▶ [TEXTO SELECIONADO]:
************
Às margens de rios nasceram as civilizações seculares: Babilônia, em meio às terras nutridas pelo Tigre e Eufrates; o Egito nas planícies inundáveis do Nilo; a China às várzeas férteis do rio Amarelo. Que outro terreno – senão o fluminense – seria mais seminal para o renascimento da literatura de nosso estado?
Noventa e duas urbes reunidas em torno da pulsação de um peito apenas, o mesmo número de celeiros de cultura a terem suas portas abertas e seus valores postos novamente à vista do céu fluminense – a cúpula sob a qual viceja uma terra livre de preconceitos. Formamos, por assim dizer, um território sem interiores. Pertencemos a um só compartimento, que, parafraseando Euclydes da Cunha, nada mais é do que a base física da nossa regionalidade.
Da camisa aberta o peito, fluminenses de vários quadrantes escreveram as mais belas páginas da nacionalidade. De Campos, a brava terra goitacá, veio Patrocínio romper os grilhões da escravidão; de Niterói, histórica capital e ainda hoje referência cultural de nossa sociedade, Benjamin Constant partiu para assumir a paternidade da República, tendo como arauto Silva Jardim, fluminense de Capivari; Alberto Torres, de Itaboraí, Euclydes da Cunha, de Cantagalo, e Oliveira Viana, de Saquarema, formariam uma tríade sem a qual não haveria o sentimento de brasilidade conforme o sabemos hoje.
Nos campos de batalha, nossos soldados – Caxias à frente – sustentaram a altivez do pavilhão auriverde. O mesmo pavilhão tremula ao lado da bandeira alvianil por todo o território fluminense, mas de modo ainda mais dramático em certas fortificações do lado niteroiense da Baía da Guanabara, que registram uma singularidade reveladora do nosso sentimento pátrio: somos talvez o único estado que aponta os seus canhões contra o próprio peito.
************
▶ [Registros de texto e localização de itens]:
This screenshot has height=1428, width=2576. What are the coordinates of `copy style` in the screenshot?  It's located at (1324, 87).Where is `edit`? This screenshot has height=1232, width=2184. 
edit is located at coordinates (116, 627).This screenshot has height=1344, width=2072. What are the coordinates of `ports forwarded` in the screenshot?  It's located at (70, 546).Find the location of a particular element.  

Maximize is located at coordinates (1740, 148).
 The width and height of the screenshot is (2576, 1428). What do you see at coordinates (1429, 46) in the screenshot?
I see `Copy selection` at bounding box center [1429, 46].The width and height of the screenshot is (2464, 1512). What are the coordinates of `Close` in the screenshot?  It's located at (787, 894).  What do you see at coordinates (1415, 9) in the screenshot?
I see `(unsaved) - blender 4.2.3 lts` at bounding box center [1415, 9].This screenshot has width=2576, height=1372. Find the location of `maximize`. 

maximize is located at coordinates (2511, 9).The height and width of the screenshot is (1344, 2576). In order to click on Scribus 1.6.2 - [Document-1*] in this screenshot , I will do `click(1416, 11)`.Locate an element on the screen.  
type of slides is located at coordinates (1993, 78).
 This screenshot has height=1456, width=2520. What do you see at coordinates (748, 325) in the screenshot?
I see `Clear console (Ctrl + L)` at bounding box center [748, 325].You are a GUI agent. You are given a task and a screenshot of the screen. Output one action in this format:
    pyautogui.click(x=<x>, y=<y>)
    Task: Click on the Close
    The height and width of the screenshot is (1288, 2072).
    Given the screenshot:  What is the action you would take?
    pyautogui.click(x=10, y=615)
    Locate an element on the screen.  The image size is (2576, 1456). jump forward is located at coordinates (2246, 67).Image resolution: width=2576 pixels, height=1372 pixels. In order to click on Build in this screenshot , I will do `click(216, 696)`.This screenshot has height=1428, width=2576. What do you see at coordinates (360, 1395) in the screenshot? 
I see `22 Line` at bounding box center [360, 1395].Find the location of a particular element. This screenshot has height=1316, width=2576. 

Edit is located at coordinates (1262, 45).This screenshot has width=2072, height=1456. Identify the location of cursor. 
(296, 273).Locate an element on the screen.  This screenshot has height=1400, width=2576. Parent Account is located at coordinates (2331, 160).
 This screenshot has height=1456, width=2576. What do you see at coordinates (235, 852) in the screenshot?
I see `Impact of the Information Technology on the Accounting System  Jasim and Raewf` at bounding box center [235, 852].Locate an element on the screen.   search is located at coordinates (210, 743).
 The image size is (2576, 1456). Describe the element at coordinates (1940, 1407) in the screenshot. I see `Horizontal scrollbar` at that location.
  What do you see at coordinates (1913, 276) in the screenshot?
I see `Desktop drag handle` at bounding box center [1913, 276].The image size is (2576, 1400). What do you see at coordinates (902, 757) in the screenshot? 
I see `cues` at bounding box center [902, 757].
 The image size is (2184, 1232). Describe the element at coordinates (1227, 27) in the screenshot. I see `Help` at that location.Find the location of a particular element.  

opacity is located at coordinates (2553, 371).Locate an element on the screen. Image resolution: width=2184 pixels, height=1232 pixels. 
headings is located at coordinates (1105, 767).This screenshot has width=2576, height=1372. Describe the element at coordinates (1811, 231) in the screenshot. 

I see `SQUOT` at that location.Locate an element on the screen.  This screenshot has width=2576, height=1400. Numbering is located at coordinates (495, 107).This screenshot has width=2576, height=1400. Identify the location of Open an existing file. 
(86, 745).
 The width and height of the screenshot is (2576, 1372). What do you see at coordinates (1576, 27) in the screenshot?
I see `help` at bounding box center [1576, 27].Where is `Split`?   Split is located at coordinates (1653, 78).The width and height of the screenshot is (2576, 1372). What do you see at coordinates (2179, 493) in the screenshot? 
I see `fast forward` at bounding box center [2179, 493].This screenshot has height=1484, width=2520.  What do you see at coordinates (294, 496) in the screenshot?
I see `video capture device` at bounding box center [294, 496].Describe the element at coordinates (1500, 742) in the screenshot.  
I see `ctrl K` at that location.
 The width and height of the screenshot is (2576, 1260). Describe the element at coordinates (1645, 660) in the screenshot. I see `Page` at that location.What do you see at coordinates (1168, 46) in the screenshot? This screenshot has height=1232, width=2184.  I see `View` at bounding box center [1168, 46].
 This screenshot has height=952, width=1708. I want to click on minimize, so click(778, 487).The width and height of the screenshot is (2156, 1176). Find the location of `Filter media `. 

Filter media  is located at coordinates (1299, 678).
************
▶ [LISTA DE TAREFAS]:
[A] Devolva o trecho do texto selecionado que vai de "Da camisa aberta" até "o sabemos hoje.", copiado sem nenhuma alteração.
[B] Liste todos os rios mencionados no texto selecionado.
[C] No texto selecionado, reescreva em forma de lista o parágrafo que começa com "Da camisa aberta o peito", mantendo seus fatos principais.
Use somente o texto selecionado para responder.

▶ [SOLUÇÕES DAS TAREFAS]:
[A]
Da camisa aberta o peito, fluminenses de vários quadrantes escreveram as mais belas páginas da nacionalidade. De Campos, a brava terra goitacá, veio Patrocínio romper os grilhões da escravidão; de Niterói, histórica capital e ainda hoje referência cultural de nossa sociedade, Benjamin Constant partiu para assumir a paternidade da República, tendo como arauto Silva Jardim, fluminense de Capivari; Alberto Torres, de Itaboraí, Euclydes da Cunha, de Cantagalo, e Oliveira Viana, de Saquarema, formariam uma tríade sem a qual não haveria o sentimento de brasilidade conforme o sabemos hoje.

[B] Tigre, Eufrates, Nilo e rio Amarelo.

[C]
- Fluminenses de vários quadrantes escreveram as mais belas páginas da nacionalidade.
- Patrocínio, de Campos, rompeu os grilhões da escravidão.
- Benjamin Constant, de Niterói, assumiu a paternidade da República, tendo como arauto Silva Jardim, de Capivari.
- Alberto Torres, de Itaboraí, Euclydes da Cunha, de Cantagalo, e Oliveira Viana, de Saquarema, formaram uma tríade sem a qual não haveria o sentimento de brasilidade como é conhecido hoje.